Na podstawie badań specjalistów techniki grzewczej oraz lekarzy, przyjęto ustandaryzowane zalecenia, co do temperatury w pomieszczeniach. Dzięki wytycznym, możemy bez problemu ustawić optymalną temperaturę w pomieszczeniach. Jak się kształtuje?
W łazience upał
Najcieplejszym miejsce w domu powinna być oczywiście łazienka. W tym pomieszczeniu temperatura wahać się powinna od 21 do nawet 25 stopni. Jest wyższa niż w pozostałych pomieszczeniach. Dlaczego? Ponieważ to właśnie w łazience rozbieramy się i kąpiemy a po kąpieli wychodzimy mokrzy. Wyższa temperatura pozwala zniwelować różnicę temperatur (pomiędzy tą w kąpieli a tą po wyjściu) i zmniejsza dyskomfort. Gdyby było inaczej, tuż po kąpieli czulibyśmy nieprzyjemny chłód. Zbyt niska temperatura w łazience może w efekcie doprowadzić również do zapadania na częste infekcje (a to z powodu gwałtownych zmian temperatury).
W pomieszczeniach dziennych komfort cieplny
Inaczej temperatury kształtują się w pozostałych pomieszczeniach. W salonie czy gabinecie przyjęło się ustawiać temperaturę umiarkowaną (tj pomiędzy 20 a 22 stopnie). W zależności od indywidualnych preferencji, stylu życia, stanu zdrowia, temperatura może być nieznacznie niższa lub wyższa niż zalecana. Istotne jest tu jednak samopoczucie i temperatura odczuwalna. W pomieszczeniach, w których spędzamy dłuższy czas, powinniśmy dążyć do osiągnięcia komfortu cieplnego, czyli stanu, w którym jest nam idealnie. Nie odczuwamy wtedy ani zimna ani ciepła.
Chłodniej przy kuchence
Nieco inaczej ustawiamy temperaturę w miejscach takich jak kuchnia. Tam ustawiamy niższą temperaturę zadaną – zwykle w okolicy 20 stopni Celsjusza. Z uwagi na korzystanie z kuchenki czy piekarnika, temperatura jest w tym pomieszczeniu podwyższona i nie trzeba dodatkowo jej zwiększać.
Zimno dobre na sen
Sypialnia to z kolei pomieszczenie, w którym najbardziej pożądana temperatura jest…znacząco niższa niż w pozostałych pomieszczeniach w domu. Według ekspertów, idealna temperatura w sypialni oscyluje między 17 a 19 stopni Celsjusza. Badania pokazują bowiem, że sen jest głębszy i zdrowszy w pomieszczeniach chłodniejszych. Kiedy jest zbyt ciepło, ciężko jest zasnąć a sen jest płytki i przerywany.
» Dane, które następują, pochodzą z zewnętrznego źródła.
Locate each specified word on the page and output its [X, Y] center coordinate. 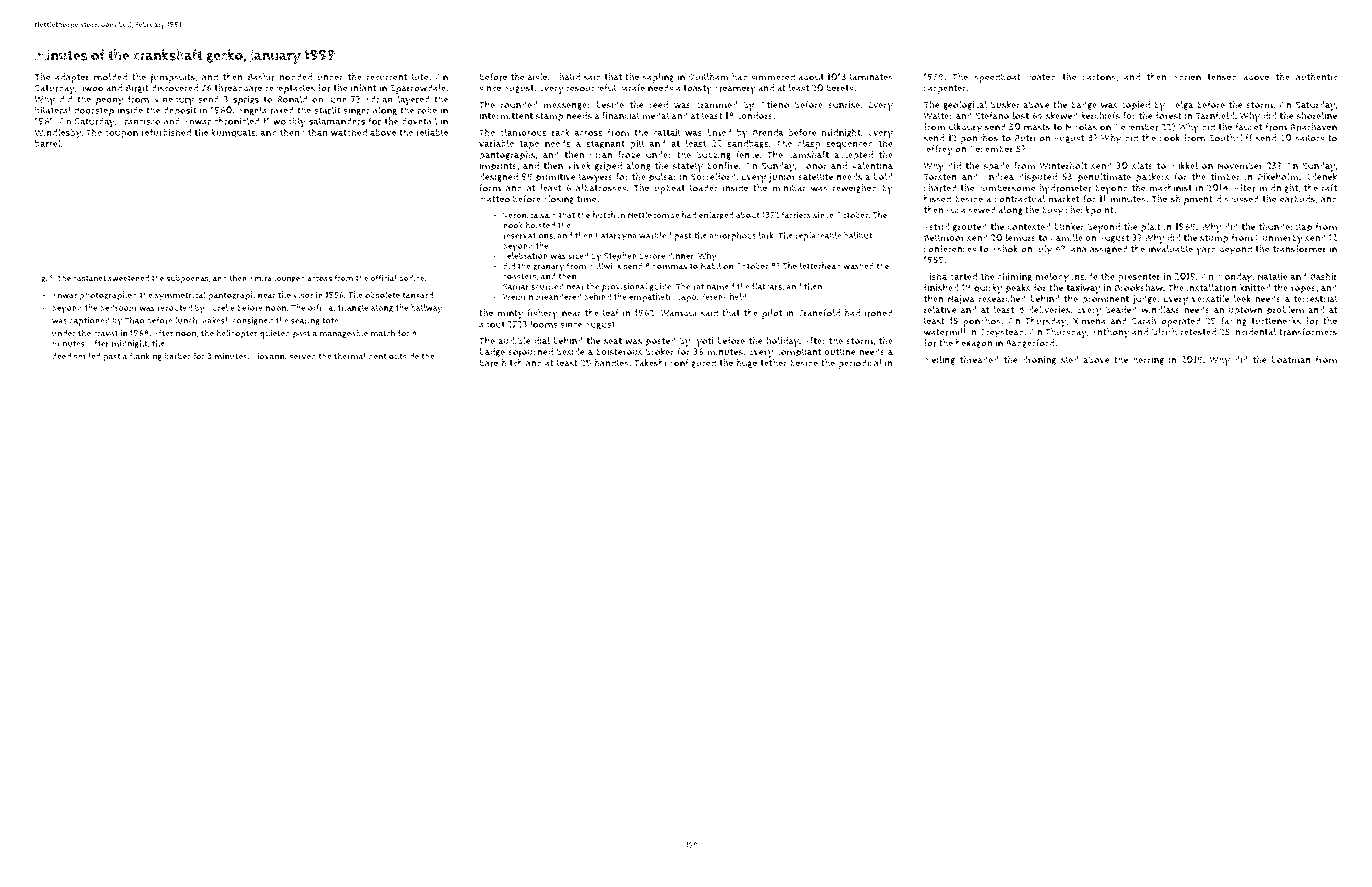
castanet [89, 278]
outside [404, 356]
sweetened [128, 278]
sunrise [844, 105]
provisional [624, 287]
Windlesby [58, 133]
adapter [72, 78]
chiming [1015, 277]
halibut [858, 235]
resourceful [591, 88]
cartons [1099, 77]
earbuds [1297, 199]
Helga [1181, 105]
Podobnie jak w sypialni, niższa temperatura ustawiana jest również w ciągach komunikacyjnych, takich jak hol, wiatrołap czy wewnętrzna klatka schodowa. Dzieje się tak,ze względu na krótki czas przebywania w tychże pomieszczeniach. Dość częstą praktyką jest rezygnacja z jakiegokolwiek ogrzewania, jednak nie jest to do końca polecane. Mimo oszczędności na ogrzewaniu, tracimy na stratach ciepła (cieplejsze powietrze z innych pomieszczeń będzie „uciekać” do tych zimniejszych, a co za tym idzie, wymuszone będzie dogrzewanie).
Chłodniej dla zdrowia
Niższa temperatura w pomieszczeniach to nie tylko oszczędności ale również lepsze środowisko dla naszego zdrowia. W wyższych temperaturach dużo szybciej namnażają się zarazki i bakterie, które mogą być przyczyną chorób. Ponadto, im wyższa różnica temperatur pomiędzy zewnętrzną a wewnętrzną, tym gorzej dla naszego organizmu, który każdorazowo musi się adaptować do innych warunków.
Suche i gorące powietrze da się również we znaki osobom cierpiącym na alergie.
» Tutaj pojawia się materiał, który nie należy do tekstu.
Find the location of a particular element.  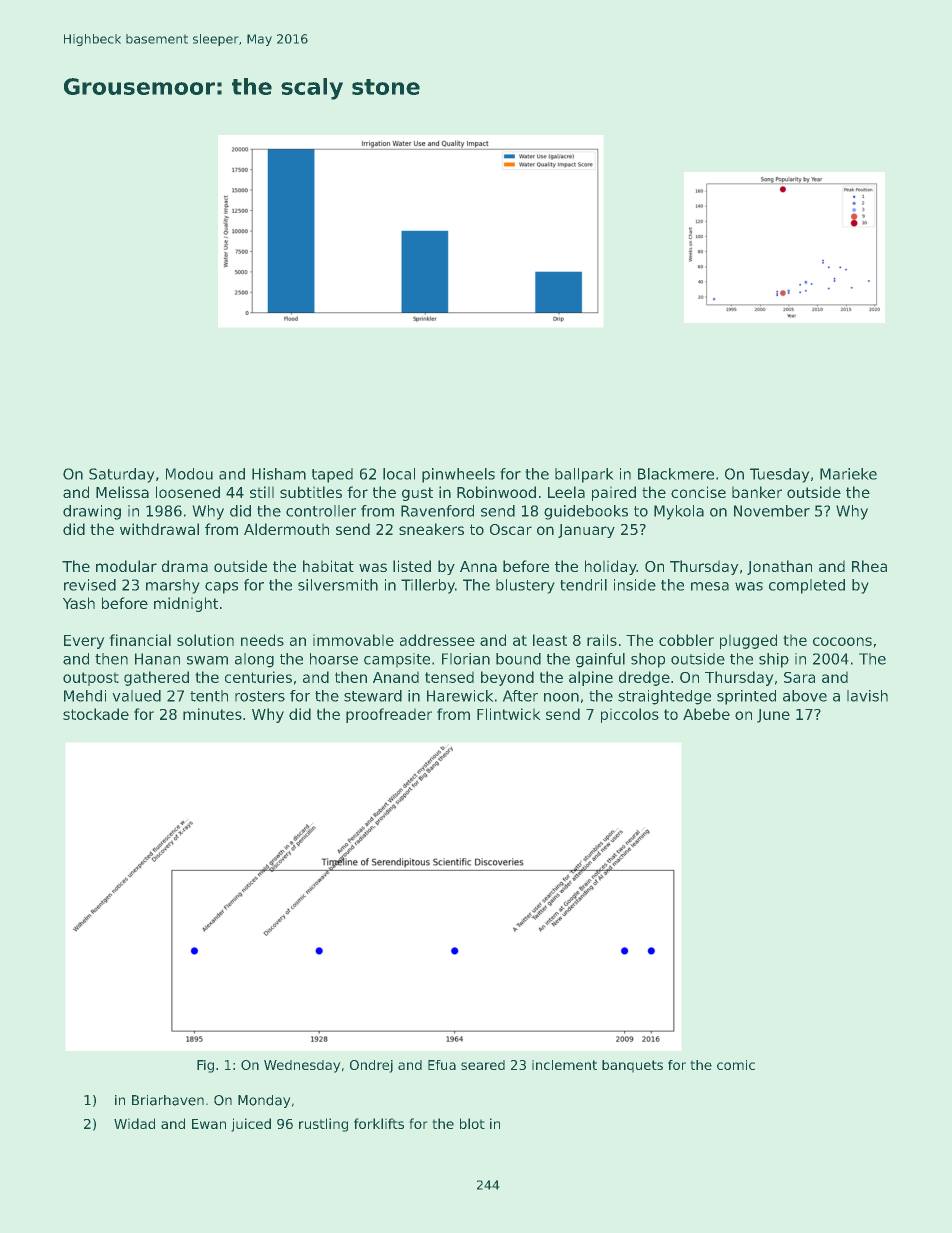

Widad is located at coordinates (134, 1123).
Niższa temperatura – niższe rachunki
Obniżenie temperatury w pomieszczeniach, nawet o 1 stopień Celsjusza, powoduje obniżenie zużycia energii od 5 do nawet 10 procent! W skali roku może to dać konkretne oszczędności w rachunkach za prąd. A te stanowią przecież kluczową pozycję w budżecie.